### Try it
Repeat exactly, and only, the lines of the entries below from the one with "[まるで忍者のように机裏に隠れるおもしろい猫（笑）] (300, 1835)" through the one with "詐欺メイク！ 女子はメイク一つでここまで変われるという衝撃的な画像（笑） (443, 170)", both ends included.

** Available data follows **

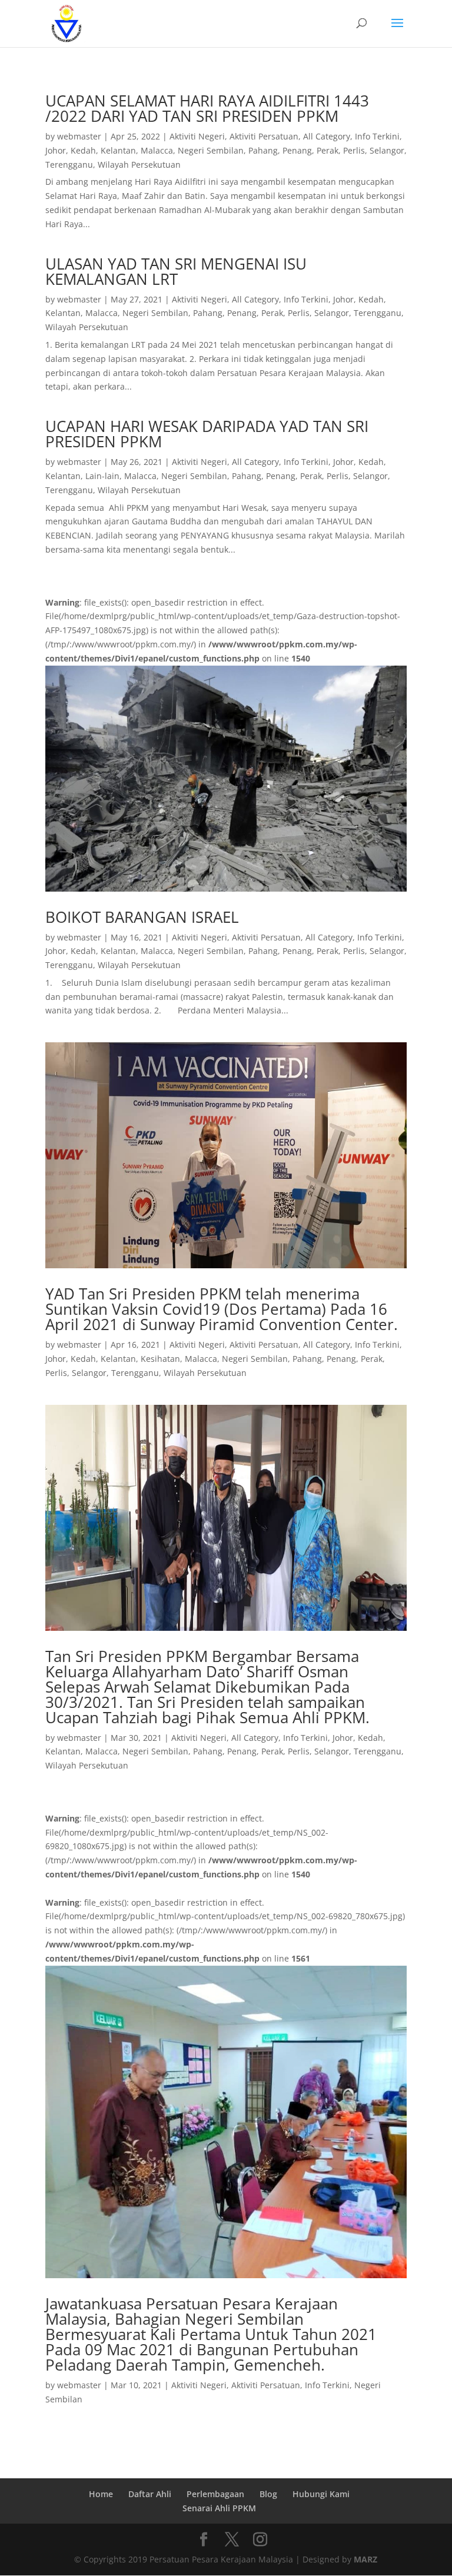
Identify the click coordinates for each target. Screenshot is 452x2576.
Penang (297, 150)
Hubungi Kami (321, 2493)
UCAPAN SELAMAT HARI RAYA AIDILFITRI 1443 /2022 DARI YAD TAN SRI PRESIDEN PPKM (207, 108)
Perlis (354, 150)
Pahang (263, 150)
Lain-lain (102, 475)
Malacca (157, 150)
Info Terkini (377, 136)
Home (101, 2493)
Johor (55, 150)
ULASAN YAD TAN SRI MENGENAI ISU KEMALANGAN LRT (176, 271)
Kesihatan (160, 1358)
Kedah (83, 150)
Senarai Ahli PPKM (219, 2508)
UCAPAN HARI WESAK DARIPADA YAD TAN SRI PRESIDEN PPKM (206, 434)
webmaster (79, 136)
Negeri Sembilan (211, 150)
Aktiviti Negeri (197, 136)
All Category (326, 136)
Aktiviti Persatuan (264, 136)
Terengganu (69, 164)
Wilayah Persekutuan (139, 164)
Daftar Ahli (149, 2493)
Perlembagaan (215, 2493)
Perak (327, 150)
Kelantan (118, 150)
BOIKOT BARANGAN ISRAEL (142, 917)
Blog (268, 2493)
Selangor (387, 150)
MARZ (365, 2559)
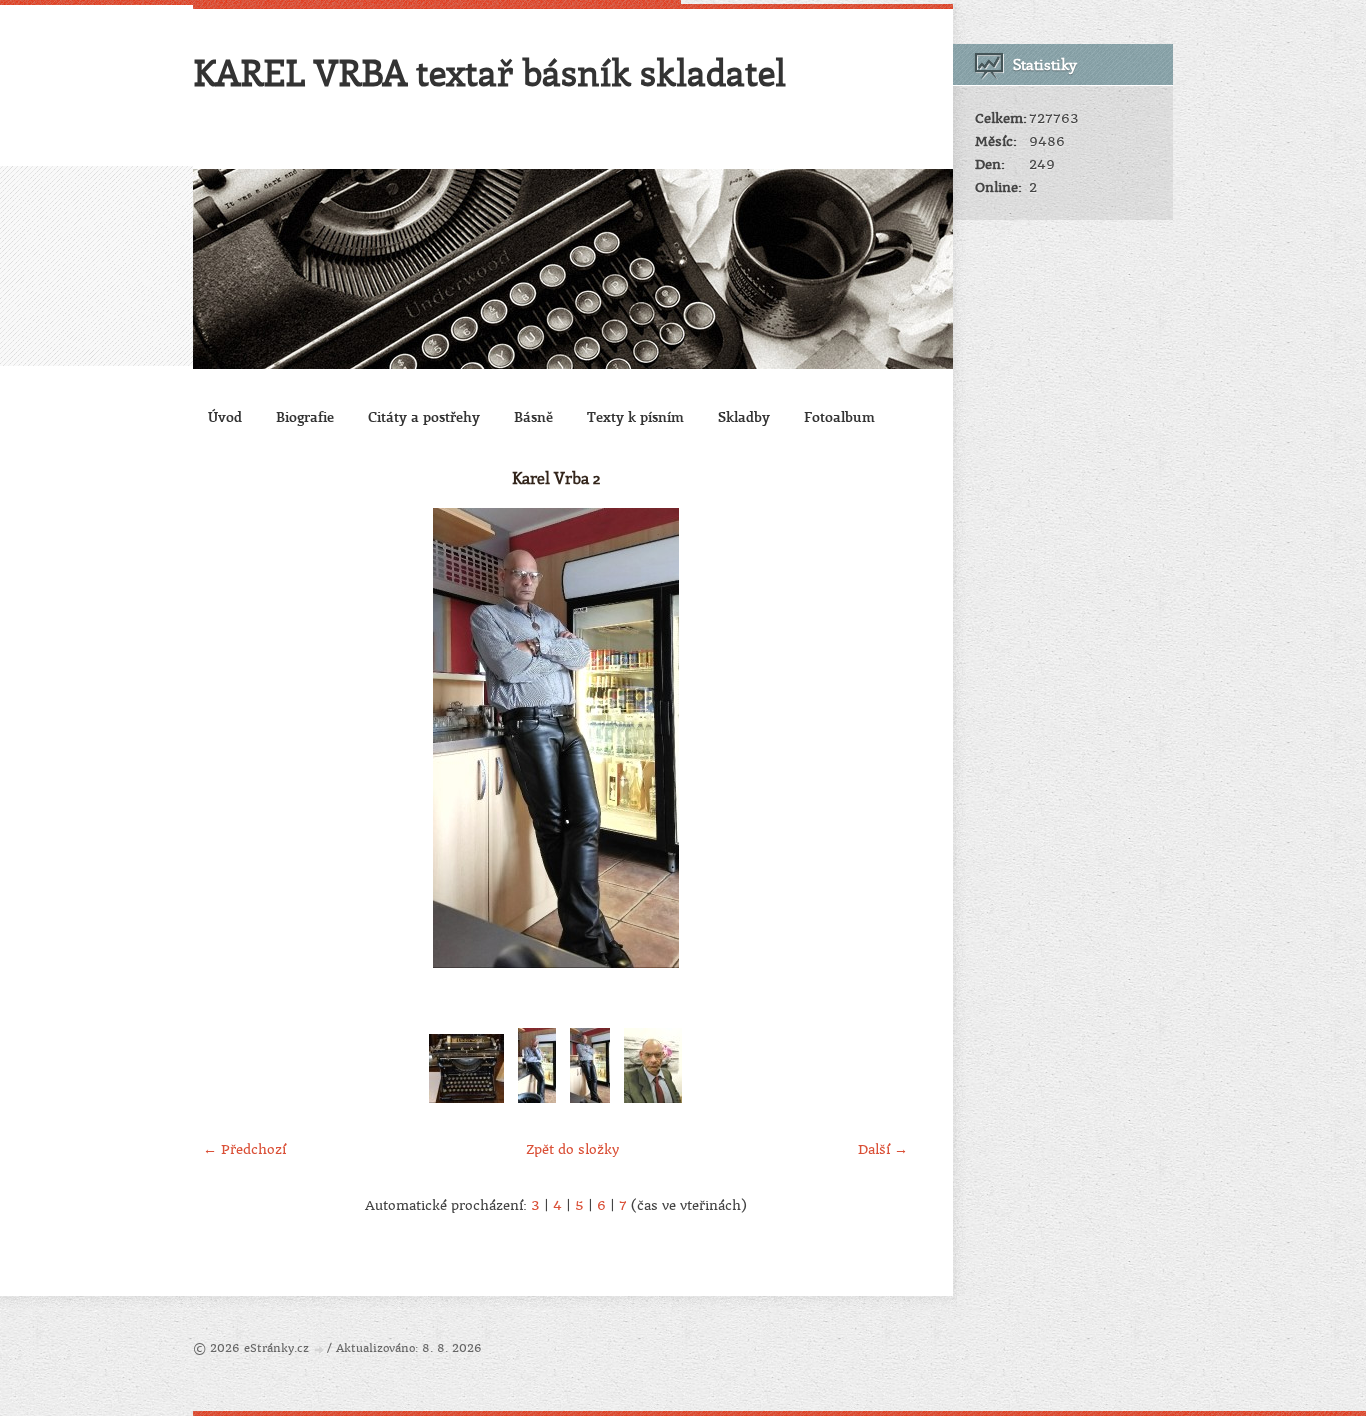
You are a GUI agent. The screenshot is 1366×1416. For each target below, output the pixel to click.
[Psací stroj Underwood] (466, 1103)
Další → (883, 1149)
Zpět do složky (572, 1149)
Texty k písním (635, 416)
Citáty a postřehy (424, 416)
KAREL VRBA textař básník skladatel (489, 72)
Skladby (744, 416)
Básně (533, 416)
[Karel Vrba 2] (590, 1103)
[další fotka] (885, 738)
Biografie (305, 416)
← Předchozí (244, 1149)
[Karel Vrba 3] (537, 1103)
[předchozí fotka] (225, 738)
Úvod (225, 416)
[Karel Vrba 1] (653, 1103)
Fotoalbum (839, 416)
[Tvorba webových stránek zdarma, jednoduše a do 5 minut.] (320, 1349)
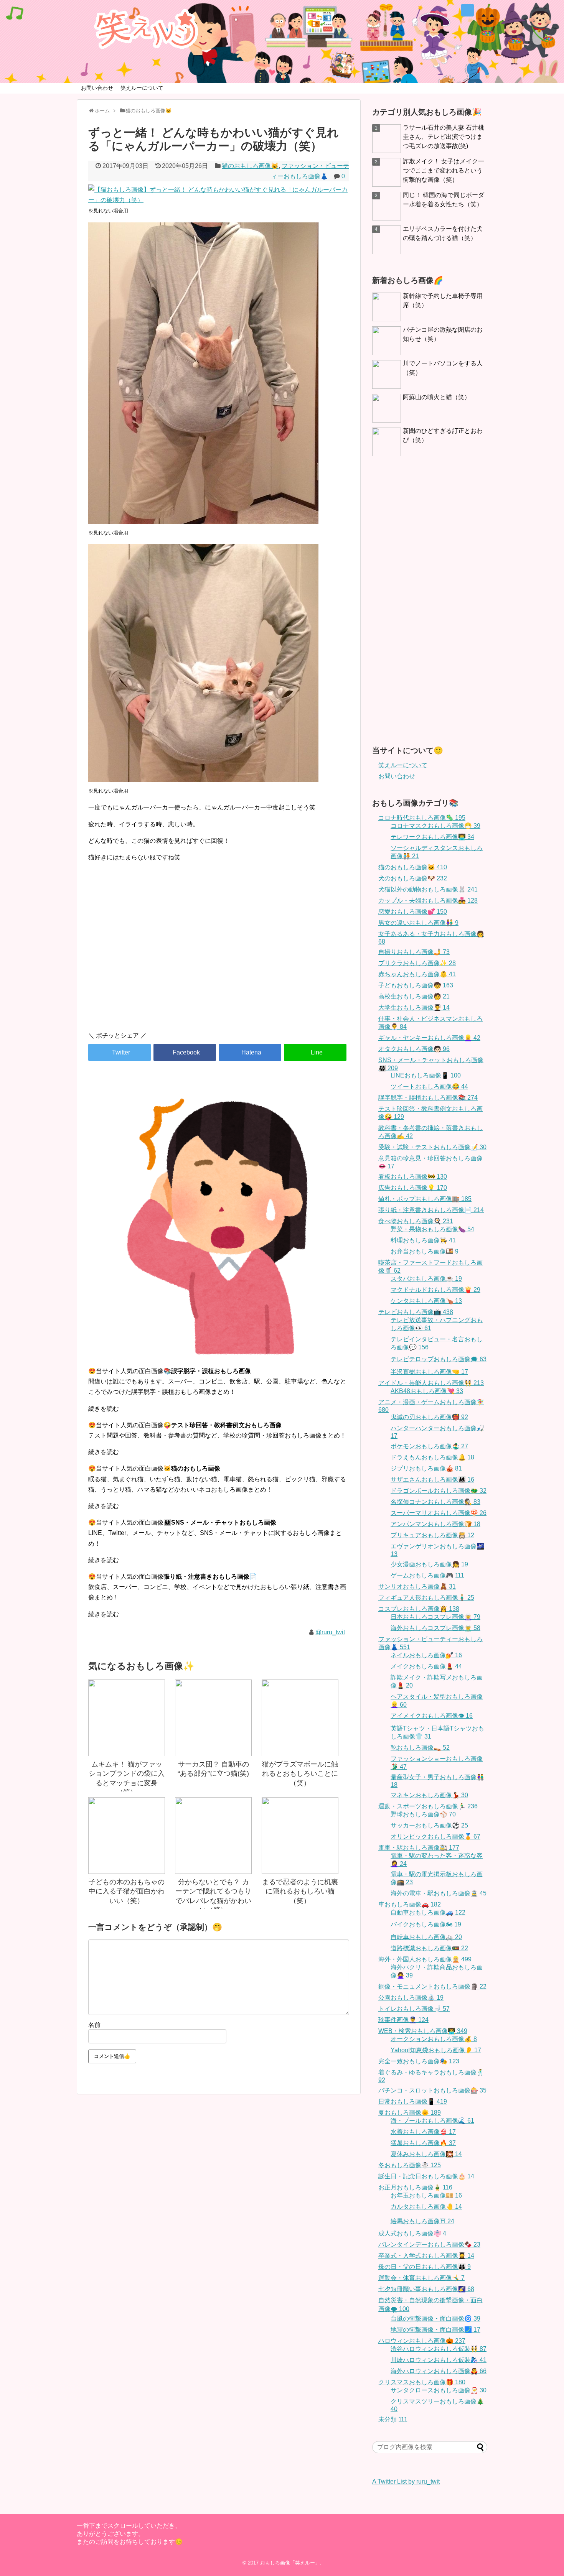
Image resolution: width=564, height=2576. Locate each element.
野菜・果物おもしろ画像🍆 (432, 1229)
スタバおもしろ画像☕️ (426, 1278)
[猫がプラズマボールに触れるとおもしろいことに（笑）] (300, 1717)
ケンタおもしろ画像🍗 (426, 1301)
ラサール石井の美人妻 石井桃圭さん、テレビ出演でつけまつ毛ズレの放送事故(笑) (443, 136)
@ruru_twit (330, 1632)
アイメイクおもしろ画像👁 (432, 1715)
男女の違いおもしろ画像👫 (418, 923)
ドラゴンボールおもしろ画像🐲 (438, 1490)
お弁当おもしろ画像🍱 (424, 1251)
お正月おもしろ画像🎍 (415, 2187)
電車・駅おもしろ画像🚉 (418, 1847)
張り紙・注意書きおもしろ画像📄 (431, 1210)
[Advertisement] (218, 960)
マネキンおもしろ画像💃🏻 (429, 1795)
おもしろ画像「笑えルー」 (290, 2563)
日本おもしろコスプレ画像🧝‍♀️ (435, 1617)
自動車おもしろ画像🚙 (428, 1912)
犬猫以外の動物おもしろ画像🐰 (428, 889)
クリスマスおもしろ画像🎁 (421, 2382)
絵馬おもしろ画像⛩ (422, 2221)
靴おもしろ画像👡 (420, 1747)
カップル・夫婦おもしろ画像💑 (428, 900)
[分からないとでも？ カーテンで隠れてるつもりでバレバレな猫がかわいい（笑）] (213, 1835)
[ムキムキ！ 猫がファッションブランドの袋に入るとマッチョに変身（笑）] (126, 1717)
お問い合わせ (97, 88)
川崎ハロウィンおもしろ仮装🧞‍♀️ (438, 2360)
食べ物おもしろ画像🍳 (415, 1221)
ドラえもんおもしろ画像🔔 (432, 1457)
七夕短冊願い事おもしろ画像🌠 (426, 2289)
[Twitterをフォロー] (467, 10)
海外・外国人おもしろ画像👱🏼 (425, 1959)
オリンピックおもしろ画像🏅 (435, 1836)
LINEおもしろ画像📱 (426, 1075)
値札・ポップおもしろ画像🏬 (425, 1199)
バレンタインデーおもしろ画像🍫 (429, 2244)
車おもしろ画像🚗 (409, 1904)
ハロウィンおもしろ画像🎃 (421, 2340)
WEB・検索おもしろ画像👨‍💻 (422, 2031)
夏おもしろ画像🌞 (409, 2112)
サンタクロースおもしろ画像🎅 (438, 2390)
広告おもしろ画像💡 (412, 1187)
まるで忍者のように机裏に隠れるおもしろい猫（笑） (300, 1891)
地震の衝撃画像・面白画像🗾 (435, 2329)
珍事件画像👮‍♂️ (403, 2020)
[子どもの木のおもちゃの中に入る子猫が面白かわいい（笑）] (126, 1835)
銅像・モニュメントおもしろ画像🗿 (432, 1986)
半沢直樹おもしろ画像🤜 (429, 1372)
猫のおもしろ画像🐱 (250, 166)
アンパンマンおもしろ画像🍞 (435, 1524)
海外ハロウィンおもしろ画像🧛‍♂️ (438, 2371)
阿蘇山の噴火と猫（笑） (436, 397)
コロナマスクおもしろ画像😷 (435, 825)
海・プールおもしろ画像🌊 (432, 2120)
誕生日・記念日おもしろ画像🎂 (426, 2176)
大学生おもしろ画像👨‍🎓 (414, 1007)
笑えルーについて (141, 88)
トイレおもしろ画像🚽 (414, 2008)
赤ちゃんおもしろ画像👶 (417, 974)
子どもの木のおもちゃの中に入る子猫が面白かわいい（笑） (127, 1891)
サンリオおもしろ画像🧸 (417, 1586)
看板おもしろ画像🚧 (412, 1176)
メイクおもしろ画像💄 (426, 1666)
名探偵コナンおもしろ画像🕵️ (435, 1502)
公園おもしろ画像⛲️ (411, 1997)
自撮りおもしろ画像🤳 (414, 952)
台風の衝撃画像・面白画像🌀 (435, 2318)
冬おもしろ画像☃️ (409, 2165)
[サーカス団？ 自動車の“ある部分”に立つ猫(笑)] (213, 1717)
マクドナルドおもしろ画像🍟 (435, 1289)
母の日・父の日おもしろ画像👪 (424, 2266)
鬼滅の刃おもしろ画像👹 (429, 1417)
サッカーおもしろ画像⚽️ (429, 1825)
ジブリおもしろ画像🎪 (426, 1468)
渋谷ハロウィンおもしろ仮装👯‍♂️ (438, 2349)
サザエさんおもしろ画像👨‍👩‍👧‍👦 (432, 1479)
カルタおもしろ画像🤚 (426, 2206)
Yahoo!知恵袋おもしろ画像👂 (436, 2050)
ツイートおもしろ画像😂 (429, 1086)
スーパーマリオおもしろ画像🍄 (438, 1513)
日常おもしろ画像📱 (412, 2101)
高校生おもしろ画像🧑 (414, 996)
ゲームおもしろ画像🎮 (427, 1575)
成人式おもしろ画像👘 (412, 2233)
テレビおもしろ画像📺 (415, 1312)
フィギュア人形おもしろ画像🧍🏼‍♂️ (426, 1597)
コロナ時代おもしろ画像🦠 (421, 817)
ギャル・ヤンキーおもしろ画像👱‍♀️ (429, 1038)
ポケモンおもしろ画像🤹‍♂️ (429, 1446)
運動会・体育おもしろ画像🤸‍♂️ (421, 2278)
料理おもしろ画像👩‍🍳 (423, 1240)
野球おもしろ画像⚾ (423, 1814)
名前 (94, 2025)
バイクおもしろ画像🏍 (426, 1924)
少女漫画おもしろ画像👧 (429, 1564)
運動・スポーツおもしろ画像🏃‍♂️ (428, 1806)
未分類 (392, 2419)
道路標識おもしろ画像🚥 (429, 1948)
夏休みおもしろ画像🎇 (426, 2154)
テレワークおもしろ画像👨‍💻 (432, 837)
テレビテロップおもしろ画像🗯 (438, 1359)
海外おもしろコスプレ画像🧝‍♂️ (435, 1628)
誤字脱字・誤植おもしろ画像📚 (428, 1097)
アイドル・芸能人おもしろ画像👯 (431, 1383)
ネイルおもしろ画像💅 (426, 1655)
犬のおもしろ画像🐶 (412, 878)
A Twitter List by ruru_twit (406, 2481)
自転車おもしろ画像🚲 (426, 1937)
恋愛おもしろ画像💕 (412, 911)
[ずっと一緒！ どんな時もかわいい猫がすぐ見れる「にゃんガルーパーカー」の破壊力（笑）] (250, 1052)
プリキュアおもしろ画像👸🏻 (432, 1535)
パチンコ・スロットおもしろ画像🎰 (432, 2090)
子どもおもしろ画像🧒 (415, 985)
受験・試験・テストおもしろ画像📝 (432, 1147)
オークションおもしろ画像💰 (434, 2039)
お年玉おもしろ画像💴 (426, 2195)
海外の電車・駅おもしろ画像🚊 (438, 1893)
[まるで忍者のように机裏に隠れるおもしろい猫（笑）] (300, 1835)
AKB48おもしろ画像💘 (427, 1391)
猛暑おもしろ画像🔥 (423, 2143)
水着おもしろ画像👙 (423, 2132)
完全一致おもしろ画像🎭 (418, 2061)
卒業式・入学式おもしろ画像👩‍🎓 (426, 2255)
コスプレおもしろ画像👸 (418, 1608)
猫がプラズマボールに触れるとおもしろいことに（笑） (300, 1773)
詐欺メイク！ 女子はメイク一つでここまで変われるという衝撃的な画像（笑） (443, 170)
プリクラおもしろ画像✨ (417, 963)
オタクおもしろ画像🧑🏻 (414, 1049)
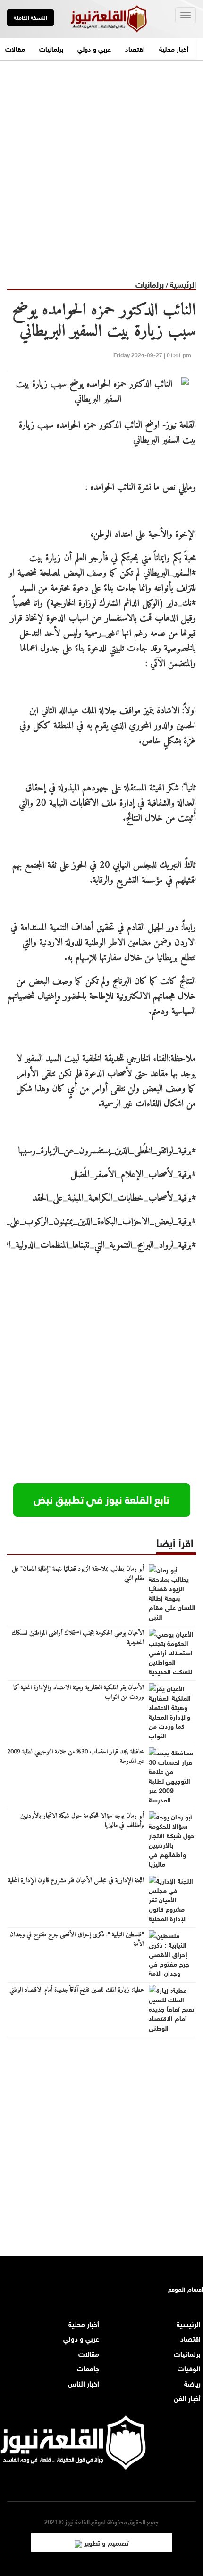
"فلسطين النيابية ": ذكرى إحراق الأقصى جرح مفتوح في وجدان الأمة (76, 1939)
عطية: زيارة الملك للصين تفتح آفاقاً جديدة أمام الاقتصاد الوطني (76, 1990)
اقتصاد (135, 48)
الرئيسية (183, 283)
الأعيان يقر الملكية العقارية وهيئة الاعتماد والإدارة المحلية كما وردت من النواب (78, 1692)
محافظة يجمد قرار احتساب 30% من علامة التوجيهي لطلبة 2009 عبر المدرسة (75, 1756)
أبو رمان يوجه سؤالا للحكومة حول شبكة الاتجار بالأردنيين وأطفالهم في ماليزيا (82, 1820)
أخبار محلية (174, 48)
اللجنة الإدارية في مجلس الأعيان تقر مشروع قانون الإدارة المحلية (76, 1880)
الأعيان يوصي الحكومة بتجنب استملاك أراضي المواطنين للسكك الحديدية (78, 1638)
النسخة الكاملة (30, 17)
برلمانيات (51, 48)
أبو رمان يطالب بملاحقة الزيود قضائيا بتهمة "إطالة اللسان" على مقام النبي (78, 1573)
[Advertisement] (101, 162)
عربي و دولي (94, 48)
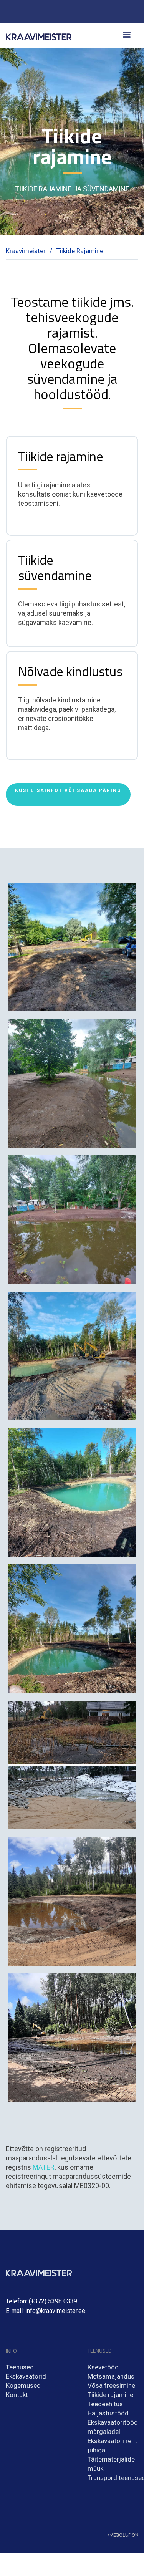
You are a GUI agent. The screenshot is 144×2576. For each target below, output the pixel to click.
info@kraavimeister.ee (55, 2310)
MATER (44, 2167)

** End of Available data **

### Exercise output
[まるで忍者のように机裏に隠れるおもしろい猫（笑）] (300, 1835)
AKB48おもしろ画像💘 (427, 1391)
猛暑おもしろ画像🔥 (423, 2143)
水着おもしろ画像👙 (423, 2132)
完全一致おもしろ画像🎭 (418, 2061)
卒業式・入学式おもしろ画像👩‍🎓 (426, 2255)
コスプレおもしろ画像👸 (418, 1608)
猫がプラズマボールに触れるとおもしろいことに（笑） (300, 1773)
詐欺メイク！ 女子はメイク一つでここまで変われるという衝撃的な画像（笑） (443, 170)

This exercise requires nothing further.